心に思い浮かべた人間は、親でも兄でも友人でもない。他ならぬ大樹の姿だった。そのことに気づいた時、樹里はもうそれ以上の言葉を口にできなくなってしまっていたのだ。
「確かに、気持ちを言葉にして認めるのは怖いことかもしれません」
黙り込んだ樹里に、睦月が優しさすら込めて話しかけてくる。
「その想いに気づいたら、相手のことをこれまで通りには見られなくなってしまう。もしかしたら、相手に対していつもと同じように振る舞えなくなってしまうかもしれない。そのことで訝しがられるかもしれない。変に思われてしまうかもしれない。それどころか、本当に自分は変になってしまうかも? 気持ちに、想いに引きずられて、どんどん自分じゃなくなっていくかもしれない。……そんな風に怖じ気づいたりしてしまうのは、分かります。私も、経験しましたから」
「……自分も経験したけど、乗り越えたって? だからあんたも乗り越えろって?」
「そんなこと言わないですよ」
ちょっと笑って、睦月がゆっくりと首を横に振った。
「ただ、少し想像の幅を広げてみるんです」
「想像の、幅?」
「はい。例えばなんですが、あなたが好きになるような相手を、他にも好きになる人がいるかもしれない。関係が変わらないまま続いていくことを選択すれば、他の誰かとやがて結ばれてしまうかもしれない。そうやって、素直になるべきタイミングを見失い続けたまま……傷ついてしまった気持ちだけを最後に抱えているかもしれない」
「……っ」
「痛いですか?」
問われて、俯く。痛い、というよりは、シクシクする感じだった。想像の中で、大樹と隣り合って立つ女がいる。女の顔は、分からない。だけど、その女は大樹と笑い合っている。腕を絡ませている。抱き合って、それからもっと先のことまで——。

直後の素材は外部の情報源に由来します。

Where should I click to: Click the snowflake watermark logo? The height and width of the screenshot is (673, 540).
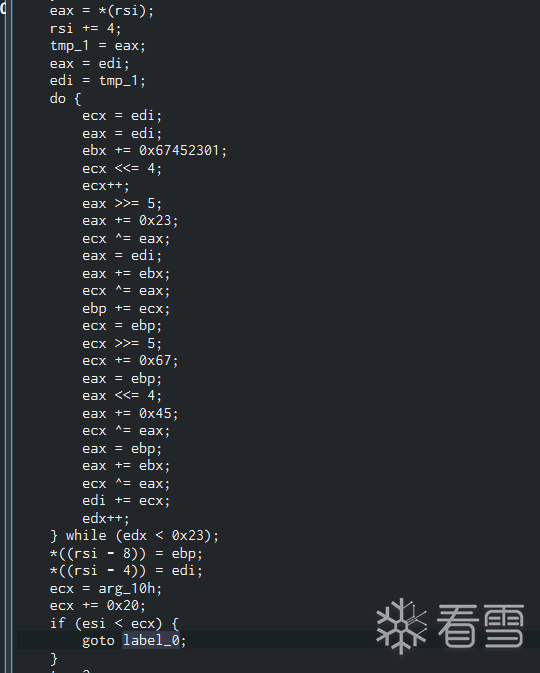tap(401, 626)
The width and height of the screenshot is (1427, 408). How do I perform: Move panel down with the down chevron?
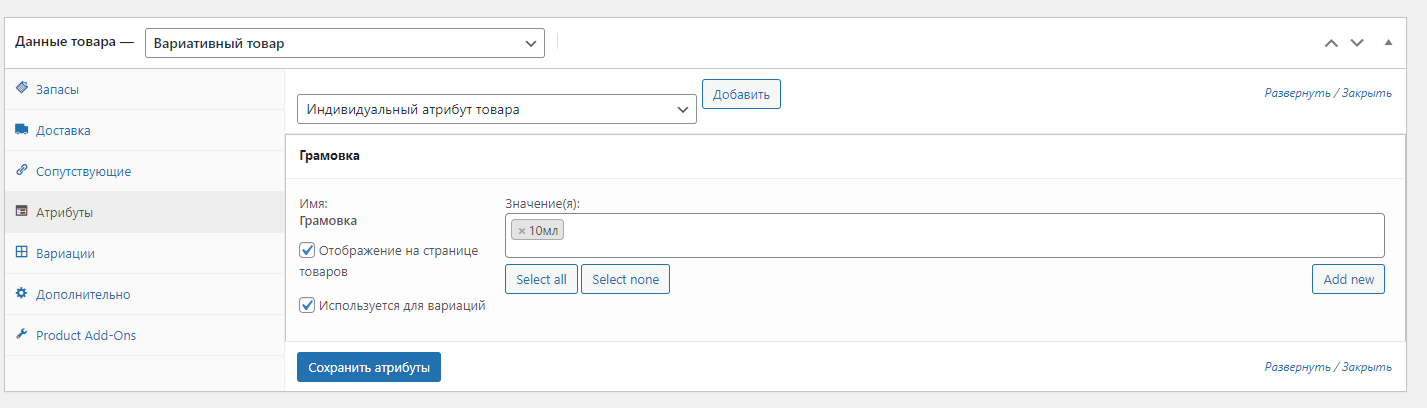point(1357,43)
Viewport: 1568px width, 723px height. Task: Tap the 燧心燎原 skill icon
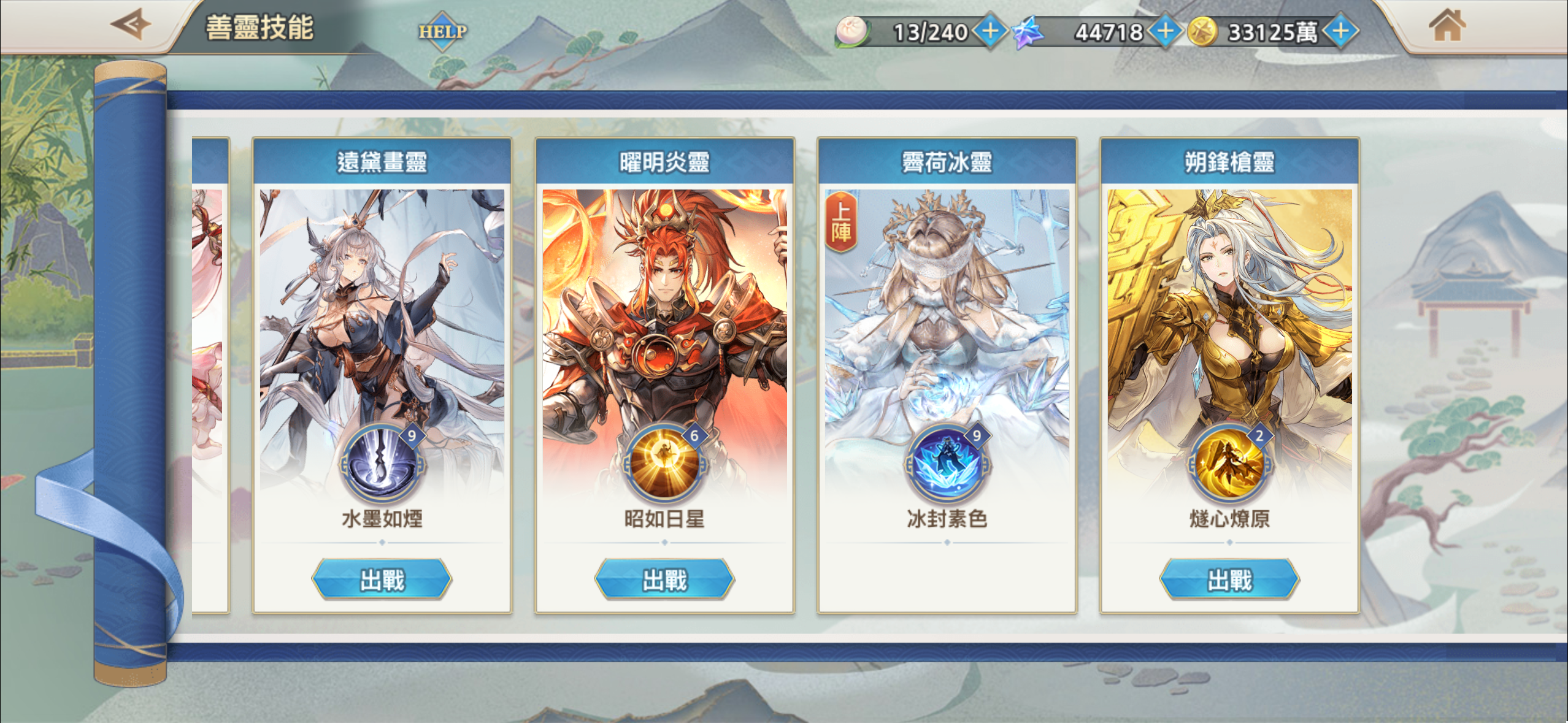coord(1229,464)

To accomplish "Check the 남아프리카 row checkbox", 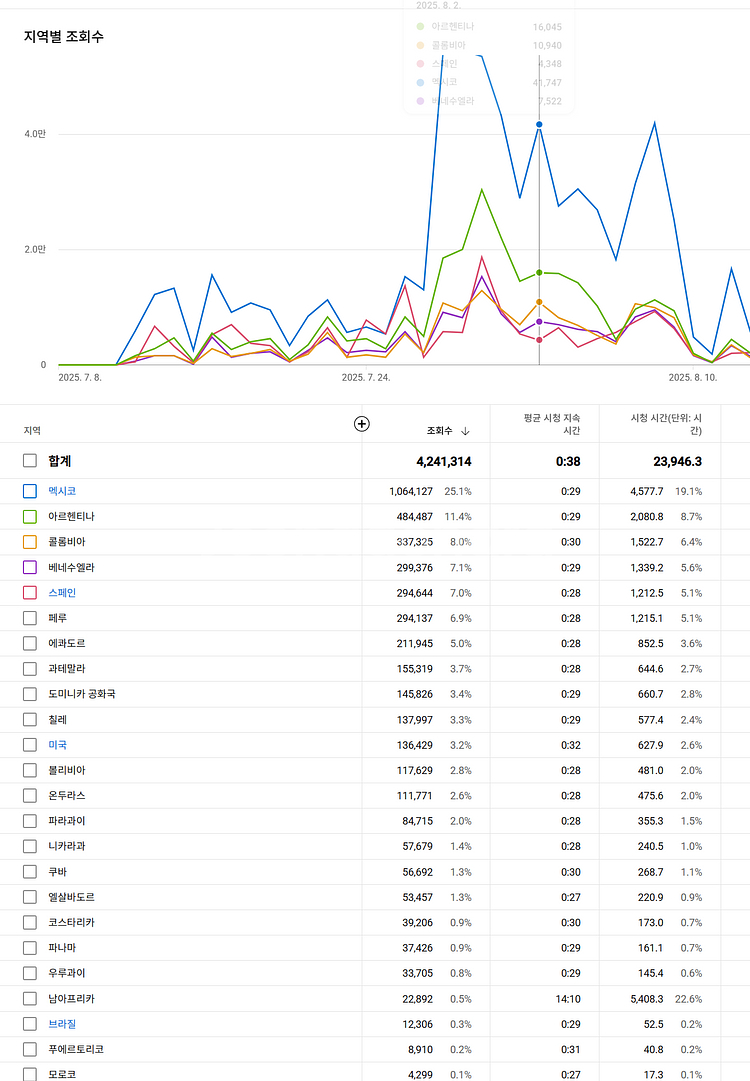I will [x=30, y=998].
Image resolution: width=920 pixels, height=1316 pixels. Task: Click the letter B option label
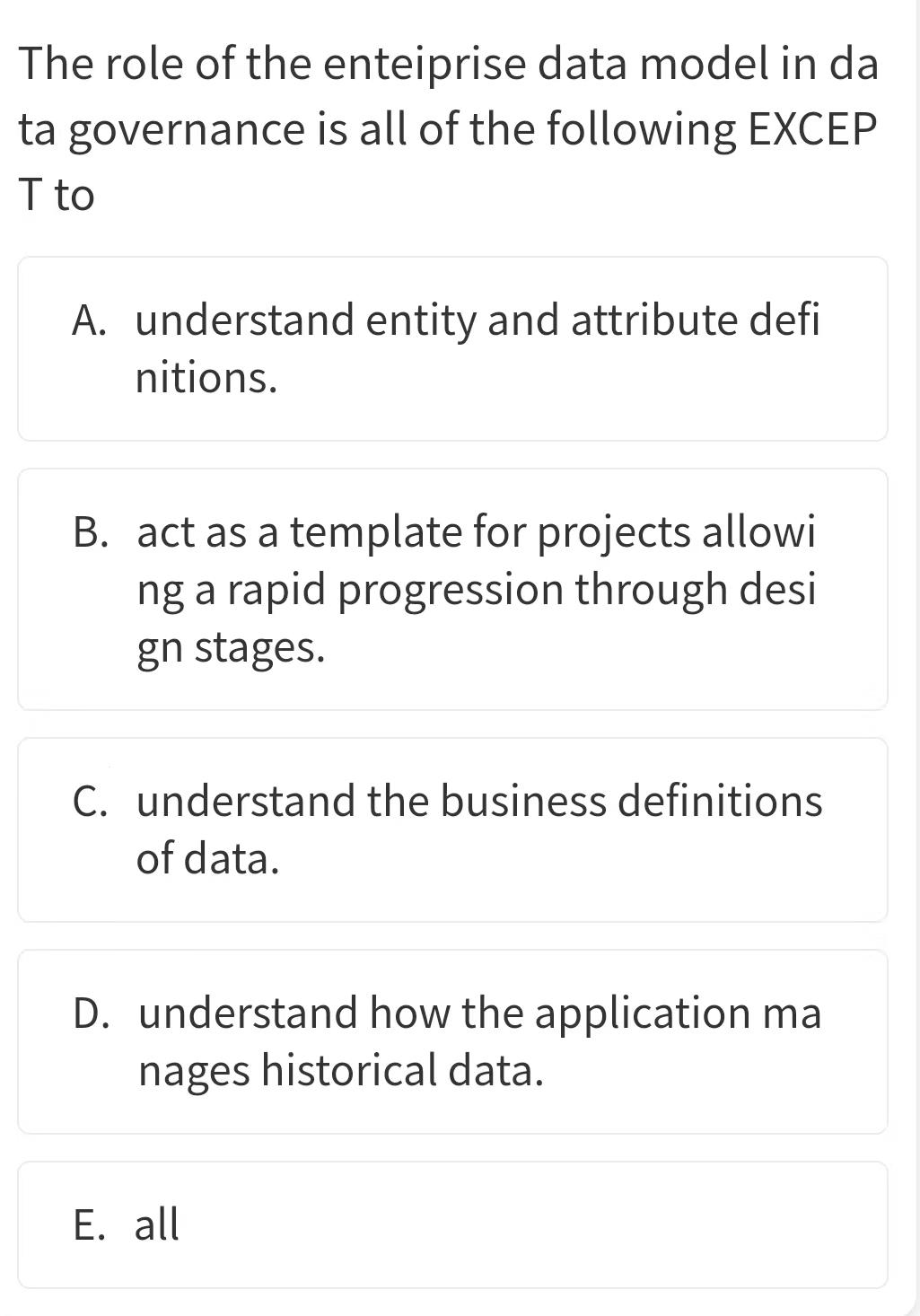(x=92, y=532)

本当に苦しいと思った時に、鋭い痛みは訪れないことを樹里は知った。末端から麻痺していくかのように、シクシクと、シクシクと、シクシクシクシク痛み出す。現実でそうなったわけじゃないと分かっているのに、想像だけでどんどん切なくなってしまって、勝手に涙まで込み上げてくる。
「それが——あなたの抱えている気持ちの答えですよ」
涙が一筋、頬を伝ったのを見て、睦月がそう声をかけてくる。
それと同時に、ここへ来て樹里はようやく、その答えをスッと飲み込むことができた。
——ああ、あたし、そうなんだ。
涙を手で拭いながら、彼女は胸の内で呟いていた。
——あたしは、大ちゃんのこと、好きだったんだ。